- [PROVIDED RECORDS]:

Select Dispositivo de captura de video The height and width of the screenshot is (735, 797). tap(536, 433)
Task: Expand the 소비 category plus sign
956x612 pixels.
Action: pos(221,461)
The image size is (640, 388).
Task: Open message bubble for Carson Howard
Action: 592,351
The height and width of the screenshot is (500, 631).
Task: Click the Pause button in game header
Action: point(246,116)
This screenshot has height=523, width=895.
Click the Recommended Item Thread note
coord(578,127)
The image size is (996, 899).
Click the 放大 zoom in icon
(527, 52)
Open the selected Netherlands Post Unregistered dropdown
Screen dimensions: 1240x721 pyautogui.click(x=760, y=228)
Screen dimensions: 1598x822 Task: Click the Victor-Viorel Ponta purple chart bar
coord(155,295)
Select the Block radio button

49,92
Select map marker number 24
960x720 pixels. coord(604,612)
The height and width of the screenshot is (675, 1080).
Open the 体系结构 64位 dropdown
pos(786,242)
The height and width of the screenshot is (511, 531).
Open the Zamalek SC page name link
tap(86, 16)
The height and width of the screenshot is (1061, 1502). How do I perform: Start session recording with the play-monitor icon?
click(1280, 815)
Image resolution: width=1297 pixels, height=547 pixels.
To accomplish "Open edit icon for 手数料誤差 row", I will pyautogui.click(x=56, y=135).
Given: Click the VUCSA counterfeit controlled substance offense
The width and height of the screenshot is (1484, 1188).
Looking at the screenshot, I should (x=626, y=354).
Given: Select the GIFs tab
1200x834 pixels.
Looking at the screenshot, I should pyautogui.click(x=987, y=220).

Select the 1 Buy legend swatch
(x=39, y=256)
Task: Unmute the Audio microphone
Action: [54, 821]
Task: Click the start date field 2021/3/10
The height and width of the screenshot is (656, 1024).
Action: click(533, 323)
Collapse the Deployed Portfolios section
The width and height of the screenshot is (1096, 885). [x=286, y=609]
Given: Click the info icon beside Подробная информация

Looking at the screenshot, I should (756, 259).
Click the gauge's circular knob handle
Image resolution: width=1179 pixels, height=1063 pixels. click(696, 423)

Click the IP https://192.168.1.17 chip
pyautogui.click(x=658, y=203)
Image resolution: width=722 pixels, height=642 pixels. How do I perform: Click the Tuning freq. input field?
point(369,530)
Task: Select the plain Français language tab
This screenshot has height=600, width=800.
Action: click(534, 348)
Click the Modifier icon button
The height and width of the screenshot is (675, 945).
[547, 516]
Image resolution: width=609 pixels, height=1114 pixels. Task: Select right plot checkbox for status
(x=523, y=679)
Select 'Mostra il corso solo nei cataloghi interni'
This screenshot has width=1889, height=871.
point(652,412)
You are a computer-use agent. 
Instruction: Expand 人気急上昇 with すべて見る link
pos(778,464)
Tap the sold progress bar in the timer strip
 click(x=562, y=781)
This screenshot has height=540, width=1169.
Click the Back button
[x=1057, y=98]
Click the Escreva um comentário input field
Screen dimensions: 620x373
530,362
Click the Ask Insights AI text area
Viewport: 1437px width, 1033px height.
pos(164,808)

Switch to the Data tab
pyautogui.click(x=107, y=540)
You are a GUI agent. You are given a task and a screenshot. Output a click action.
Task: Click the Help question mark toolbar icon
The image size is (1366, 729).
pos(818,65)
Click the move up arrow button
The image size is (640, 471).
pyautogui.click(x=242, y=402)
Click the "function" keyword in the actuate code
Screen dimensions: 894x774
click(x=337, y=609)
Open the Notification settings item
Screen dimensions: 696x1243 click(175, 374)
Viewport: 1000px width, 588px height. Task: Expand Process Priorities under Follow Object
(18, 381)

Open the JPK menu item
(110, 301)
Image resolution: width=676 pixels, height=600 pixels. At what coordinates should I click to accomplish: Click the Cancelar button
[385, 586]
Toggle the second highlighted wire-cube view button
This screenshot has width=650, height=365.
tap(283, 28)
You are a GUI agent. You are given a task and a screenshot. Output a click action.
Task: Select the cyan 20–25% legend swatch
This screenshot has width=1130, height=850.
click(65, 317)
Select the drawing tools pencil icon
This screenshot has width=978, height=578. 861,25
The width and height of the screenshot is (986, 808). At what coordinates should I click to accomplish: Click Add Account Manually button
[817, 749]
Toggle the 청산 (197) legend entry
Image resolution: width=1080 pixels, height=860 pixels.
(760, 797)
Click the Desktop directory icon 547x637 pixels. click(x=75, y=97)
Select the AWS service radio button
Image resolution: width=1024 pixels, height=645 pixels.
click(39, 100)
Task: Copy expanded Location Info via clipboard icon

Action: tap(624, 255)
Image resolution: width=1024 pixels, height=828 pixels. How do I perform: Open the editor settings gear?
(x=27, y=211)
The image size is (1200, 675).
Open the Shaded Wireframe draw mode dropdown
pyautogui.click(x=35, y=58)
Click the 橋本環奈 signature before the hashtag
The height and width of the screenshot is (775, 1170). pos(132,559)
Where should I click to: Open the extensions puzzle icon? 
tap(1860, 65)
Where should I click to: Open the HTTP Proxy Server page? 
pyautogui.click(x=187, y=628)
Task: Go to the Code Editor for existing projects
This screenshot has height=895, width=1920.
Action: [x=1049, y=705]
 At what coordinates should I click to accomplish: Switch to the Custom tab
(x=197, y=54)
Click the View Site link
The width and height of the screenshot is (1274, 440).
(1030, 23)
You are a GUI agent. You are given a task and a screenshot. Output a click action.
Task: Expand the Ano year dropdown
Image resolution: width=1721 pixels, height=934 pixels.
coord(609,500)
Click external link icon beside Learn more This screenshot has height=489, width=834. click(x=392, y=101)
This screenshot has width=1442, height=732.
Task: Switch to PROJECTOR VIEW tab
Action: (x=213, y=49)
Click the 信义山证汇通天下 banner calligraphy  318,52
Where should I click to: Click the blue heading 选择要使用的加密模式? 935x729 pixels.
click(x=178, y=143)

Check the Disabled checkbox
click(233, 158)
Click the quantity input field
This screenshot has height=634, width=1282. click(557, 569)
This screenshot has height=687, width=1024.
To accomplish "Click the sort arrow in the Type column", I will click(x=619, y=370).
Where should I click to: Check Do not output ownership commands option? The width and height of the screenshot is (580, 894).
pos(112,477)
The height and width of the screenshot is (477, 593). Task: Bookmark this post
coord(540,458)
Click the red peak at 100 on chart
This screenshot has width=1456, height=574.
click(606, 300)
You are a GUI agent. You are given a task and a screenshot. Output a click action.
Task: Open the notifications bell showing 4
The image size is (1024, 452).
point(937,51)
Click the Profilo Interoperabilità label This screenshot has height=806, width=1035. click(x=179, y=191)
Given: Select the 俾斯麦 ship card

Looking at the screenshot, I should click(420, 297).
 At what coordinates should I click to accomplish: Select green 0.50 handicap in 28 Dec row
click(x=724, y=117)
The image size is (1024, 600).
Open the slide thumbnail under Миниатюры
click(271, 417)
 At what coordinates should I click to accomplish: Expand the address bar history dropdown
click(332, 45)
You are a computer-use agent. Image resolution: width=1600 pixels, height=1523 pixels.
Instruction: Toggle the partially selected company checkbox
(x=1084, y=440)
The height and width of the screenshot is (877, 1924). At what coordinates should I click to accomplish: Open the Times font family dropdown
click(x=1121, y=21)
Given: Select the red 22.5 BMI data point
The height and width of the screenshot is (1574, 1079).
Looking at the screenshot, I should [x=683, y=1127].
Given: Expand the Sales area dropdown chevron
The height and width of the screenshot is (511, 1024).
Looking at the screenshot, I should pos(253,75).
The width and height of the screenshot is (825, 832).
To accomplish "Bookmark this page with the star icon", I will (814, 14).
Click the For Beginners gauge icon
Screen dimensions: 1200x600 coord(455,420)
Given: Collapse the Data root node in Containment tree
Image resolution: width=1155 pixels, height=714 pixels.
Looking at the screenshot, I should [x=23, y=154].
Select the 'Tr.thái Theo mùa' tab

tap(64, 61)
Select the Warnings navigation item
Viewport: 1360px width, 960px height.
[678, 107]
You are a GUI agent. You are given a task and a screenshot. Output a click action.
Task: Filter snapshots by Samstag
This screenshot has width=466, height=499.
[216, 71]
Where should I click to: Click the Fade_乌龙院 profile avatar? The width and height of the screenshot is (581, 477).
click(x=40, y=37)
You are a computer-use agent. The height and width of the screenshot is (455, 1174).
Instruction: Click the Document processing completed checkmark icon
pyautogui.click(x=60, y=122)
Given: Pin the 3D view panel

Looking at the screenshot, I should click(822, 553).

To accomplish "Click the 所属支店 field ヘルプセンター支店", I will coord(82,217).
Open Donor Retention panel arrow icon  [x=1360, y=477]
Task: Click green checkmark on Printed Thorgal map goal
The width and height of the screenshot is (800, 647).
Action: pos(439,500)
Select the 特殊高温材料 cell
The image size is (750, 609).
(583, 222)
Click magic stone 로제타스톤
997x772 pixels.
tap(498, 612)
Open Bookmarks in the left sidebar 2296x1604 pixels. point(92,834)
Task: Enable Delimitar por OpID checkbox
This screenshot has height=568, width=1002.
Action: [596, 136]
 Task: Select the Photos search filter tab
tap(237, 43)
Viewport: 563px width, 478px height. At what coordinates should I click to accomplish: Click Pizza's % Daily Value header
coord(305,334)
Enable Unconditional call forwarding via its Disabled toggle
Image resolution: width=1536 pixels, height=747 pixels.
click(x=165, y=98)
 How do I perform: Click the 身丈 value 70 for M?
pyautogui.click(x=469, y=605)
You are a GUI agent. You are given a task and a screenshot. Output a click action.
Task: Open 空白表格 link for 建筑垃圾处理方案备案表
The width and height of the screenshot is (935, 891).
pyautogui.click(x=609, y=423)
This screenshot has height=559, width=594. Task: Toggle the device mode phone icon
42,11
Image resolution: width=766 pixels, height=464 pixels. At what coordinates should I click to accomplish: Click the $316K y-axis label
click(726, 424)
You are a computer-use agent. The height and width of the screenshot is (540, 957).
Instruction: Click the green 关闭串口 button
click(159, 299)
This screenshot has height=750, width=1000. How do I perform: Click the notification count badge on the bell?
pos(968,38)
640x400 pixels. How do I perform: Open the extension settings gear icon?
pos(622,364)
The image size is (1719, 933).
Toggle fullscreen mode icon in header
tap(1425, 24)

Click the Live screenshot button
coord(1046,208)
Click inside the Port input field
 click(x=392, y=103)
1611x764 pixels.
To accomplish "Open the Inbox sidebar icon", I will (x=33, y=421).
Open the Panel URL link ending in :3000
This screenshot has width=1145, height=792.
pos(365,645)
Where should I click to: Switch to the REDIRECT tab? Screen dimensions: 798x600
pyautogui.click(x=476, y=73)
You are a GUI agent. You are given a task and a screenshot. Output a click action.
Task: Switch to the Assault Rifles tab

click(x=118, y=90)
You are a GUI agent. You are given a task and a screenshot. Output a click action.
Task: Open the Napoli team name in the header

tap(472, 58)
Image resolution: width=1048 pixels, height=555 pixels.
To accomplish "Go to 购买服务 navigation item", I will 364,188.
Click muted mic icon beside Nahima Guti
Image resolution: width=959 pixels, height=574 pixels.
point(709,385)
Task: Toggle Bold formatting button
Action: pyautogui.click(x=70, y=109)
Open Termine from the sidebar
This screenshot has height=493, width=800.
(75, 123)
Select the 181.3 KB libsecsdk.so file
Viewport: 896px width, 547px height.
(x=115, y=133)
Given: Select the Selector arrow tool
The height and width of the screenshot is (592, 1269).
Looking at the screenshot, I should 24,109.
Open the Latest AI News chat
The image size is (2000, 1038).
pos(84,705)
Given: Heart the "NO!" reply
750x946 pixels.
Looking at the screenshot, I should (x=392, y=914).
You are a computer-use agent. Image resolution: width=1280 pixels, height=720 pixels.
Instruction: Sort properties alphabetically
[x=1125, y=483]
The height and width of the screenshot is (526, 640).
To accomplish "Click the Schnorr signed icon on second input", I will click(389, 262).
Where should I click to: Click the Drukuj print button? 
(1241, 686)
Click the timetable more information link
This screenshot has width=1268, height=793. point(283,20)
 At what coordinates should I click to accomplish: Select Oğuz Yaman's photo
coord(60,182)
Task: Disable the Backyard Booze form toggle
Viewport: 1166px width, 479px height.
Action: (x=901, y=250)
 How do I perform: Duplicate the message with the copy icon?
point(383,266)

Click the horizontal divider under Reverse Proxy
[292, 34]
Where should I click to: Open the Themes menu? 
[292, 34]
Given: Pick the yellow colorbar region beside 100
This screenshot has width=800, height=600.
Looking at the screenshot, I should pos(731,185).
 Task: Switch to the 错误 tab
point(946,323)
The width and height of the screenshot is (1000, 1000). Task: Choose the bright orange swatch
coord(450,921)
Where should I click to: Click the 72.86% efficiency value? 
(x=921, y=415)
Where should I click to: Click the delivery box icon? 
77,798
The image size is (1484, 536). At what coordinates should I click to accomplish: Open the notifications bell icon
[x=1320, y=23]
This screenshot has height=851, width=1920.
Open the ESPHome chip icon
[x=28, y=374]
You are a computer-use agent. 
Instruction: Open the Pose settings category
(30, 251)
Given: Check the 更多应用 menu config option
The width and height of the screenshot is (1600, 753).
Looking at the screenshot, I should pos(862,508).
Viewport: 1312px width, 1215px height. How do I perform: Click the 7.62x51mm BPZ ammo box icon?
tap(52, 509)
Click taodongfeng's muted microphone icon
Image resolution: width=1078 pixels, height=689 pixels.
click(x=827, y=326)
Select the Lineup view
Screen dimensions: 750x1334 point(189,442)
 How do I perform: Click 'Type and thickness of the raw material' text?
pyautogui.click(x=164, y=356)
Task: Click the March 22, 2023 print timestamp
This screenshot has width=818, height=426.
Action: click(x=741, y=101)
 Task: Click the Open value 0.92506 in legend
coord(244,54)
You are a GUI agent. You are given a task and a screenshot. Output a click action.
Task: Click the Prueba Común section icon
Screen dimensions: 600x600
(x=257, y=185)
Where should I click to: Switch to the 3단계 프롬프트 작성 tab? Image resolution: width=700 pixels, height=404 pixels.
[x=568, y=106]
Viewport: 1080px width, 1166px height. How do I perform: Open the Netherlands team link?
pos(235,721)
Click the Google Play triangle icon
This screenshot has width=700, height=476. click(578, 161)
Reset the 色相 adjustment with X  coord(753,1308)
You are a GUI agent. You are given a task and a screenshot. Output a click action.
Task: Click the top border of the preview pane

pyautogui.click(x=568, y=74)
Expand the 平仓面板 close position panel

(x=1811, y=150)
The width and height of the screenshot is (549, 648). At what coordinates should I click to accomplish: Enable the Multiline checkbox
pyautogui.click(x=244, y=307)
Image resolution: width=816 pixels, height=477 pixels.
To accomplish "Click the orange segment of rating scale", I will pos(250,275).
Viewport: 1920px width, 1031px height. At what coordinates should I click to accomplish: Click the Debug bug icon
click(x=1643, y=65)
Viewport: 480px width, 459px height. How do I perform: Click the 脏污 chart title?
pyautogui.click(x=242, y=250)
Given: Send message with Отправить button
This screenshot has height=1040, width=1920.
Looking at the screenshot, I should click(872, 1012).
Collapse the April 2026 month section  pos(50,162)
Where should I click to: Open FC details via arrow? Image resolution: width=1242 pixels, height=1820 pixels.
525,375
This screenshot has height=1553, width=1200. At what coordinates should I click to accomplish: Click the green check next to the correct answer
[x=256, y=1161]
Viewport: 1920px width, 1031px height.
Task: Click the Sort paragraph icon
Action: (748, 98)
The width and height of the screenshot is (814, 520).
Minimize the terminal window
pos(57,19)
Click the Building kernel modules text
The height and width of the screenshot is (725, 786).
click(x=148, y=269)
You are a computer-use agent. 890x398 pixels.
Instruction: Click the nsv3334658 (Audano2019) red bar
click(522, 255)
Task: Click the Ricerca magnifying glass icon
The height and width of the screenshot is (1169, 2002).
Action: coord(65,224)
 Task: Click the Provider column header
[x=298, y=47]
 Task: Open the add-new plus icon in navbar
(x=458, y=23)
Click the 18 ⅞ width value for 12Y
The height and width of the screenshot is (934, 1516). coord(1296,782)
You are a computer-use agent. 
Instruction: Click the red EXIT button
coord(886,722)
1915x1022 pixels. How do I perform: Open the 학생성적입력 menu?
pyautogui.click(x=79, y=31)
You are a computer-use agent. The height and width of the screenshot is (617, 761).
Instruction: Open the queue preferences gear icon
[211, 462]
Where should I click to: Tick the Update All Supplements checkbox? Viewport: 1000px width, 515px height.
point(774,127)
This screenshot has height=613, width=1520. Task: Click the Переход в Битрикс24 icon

- [PROBLEM DETAILS]: Copy out each line of the data that includes the string "second".

- [OUTPUT OF THE EXERCISE]:
Toggle the second highlighted wire-cube view button
To accomplish "Click the Schnorr signed icon on second input", I will click(389, 262).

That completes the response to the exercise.